Portugal rejeita proposta de endurecimento de penas por racismo
Parlamento não aprova projeto que visava ampliar punições e proteger mais categorias

O Parlamento de Portugal decidiu não aprovar um projeto que visava aumentar as penas para crimes de racismo, com a possibilidade de penas de até oito anos de prisão.

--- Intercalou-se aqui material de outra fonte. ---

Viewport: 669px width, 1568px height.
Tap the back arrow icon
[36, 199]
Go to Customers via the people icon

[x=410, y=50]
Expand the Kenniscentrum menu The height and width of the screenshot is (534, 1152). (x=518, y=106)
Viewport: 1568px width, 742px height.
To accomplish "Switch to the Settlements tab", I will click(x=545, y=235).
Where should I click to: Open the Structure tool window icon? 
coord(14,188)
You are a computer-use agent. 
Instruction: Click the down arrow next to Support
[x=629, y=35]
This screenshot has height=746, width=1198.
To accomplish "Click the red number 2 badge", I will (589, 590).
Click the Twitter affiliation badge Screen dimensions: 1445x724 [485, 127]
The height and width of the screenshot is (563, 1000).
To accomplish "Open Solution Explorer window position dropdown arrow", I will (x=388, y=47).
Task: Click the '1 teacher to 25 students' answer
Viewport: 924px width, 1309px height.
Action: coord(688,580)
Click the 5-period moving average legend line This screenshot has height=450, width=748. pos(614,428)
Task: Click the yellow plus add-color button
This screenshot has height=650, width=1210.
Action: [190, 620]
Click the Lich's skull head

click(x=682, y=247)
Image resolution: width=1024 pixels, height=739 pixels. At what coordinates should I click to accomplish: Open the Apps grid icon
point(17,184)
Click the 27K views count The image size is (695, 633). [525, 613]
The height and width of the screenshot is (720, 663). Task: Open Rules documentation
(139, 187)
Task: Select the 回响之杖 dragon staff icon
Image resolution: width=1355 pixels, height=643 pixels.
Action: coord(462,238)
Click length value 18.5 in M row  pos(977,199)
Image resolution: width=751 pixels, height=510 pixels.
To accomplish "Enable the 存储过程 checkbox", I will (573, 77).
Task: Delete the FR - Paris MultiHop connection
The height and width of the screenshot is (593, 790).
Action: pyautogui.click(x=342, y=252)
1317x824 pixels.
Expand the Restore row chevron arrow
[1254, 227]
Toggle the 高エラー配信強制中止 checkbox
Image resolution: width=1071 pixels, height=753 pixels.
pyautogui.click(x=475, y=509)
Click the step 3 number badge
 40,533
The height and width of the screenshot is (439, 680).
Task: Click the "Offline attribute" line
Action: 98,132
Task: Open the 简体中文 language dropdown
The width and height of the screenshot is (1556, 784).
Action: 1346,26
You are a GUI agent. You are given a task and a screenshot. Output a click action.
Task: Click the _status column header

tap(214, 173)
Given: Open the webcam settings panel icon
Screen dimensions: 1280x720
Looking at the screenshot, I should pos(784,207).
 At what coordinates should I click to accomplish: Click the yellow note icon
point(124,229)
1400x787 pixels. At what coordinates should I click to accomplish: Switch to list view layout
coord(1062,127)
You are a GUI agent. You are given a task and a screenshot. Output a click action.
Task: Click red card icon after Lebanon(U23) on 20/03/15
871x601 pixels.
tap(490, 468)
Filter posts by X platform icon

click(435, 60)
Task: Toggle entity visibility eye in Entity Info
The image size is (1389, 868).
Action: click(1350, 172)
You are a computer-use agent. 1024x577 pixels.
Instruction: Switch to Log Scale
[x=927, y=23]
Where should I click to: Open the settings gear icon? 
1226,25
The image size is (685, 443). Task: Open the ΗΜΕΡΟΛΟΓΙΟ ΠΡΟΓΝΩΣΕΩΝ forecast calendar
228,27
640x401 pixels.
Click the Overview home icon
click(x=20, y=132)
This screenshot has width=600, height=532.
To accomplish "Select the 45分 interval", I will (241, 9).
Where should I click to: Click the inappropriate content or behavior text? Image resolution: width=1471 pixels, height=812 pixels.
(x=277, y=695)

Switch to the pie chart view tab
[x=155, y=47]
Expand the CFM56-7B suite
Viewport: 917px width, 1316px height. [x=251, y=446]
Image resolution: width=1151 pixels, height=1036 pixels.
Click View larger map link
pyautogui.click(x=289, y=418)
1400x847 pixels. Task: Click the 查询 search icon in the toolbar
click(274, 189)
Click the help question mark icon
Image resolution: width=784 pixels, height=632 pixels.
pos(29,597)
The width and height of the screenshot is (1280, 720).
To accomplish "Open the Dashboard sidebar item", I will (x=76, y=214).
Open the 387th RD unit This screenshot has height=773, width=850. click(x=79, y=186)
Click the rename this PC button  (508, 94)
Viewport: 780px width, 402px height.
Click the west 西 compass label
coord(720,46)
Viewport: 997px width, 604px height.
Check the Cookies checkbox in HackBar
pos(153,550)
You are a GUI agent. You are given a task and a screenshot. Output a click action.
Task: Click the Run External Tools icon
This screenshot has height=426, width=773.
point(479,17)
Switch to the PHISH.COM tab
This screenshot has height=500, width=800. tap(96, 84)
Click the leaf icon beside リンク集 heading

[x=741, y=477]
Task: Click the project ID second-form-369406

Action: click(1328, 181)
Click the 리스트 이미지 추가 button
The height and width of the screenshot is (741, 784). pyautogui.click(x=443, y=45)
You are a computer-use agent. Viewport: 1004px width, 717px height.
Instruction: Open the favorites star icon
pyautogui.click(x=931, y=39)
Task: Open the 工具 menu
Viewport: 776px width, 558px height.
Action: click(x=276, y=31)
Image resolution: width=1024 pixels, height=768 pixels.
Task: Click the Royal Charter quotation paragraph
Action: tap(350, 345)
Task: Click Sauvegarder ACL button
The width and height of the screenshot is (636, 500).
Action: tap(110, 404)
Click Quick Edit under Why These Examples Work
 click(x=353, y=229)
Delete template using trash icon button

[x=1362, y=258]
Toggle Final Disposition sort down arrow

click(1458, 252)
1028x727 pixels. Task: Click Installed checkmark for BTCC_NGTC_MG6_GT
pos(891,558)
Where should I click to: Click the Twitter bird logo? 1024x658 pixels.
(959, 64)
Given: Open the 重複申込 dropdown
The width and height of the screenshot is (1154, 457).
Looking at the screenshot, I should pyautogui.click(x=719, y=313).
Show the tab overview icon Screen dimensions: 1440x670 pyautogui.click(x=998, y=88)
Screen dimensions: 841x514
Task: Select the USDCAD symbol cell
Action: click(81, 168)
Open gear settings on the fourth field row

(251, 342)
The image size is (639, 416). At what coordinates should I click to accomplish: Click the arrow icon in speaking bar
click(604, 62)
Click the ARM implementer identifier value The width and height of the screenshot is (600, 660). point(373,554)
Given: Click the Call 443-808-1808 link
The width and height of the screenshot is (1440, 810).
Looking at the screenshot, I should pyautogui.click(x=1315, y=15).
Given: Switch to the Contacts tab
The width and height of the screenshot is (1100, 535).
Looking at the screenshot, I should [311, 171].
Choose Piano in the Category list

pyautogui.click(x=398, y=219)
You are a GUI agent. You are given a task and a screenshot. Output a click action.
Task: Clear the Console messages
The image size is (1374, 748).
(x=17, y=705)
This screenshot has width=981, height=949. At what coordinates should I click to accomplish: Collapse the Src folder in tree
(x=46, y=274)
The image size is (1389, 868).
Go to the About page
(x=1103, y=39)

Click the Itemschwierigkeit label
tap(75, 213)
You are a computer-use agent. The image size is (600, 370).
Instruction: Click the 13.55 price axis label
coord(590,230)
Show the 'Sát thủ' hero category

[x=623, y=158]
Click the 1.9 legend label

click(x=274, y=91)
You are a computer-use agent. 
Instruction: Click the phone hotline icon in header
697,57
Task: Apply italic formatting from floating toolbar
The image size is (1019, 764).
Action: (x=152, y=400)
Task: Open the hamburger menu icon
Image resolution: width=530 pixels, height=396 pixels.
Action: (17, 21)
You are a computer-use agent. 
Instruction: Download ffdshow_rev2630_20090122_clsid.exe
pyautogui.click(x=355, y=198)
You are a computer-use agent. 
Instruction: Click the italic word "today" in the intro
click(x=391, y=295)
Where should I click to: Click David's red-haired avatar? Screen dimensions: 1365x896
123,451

A proposta, desenvolvida pelo Grupo de Ação Conjunta Contra o Racismo e a Xenofobia, contava com o apoio de aproximadamente 80 organizações da sociedade civil e coletou mais de 35 mil assinaturas em favor do projeto.
Mudanças Propostas
Atualmente, a legislação portuguesa impõe penas que variam de seis meses a cinco anos para casos de racismo, além de requerer que a conduta discriminatória seja divulgada publicamente para ser considerada punível. O projeto rejeitado buscava modificar essa regra, eliminando a exigência de divulgação e implementando um agravante para atos discriminatórios.
Além disso, a proposta pretendia ampliar a definição de crime para incluir discriminações baseadas em nacionalidade, etnia, linguagem, gênero, religião e deficiências.
Votação e Reações
O projeto enfrentou rejeição principalmente de partidos de centro-direita e ultradireita, como o Chega, liderado por André Ventura. Ao contrário, partidos de esquerda, como o Partido Socialista e o Livre, votaram a favor da proposta.
✨ Após a votação, o GAC expressou sua decepção nas redes sociais, afirmando que a rejeição representa uma falha crítica no enfrentamento do racismo em Portugal.
"A rejeição da proposta não retira a urgência de combater o racismo e a discriminação, reafirmamos nosso compromisso com os direitos humanos e a igualdade
Contexto
A legislação atual em Portugal sobre crimes de racismo é considerada insuficiente por muitos defensores dos direitos humanos, que buscam mais proteção e penalidades severas para atos discriminatórios.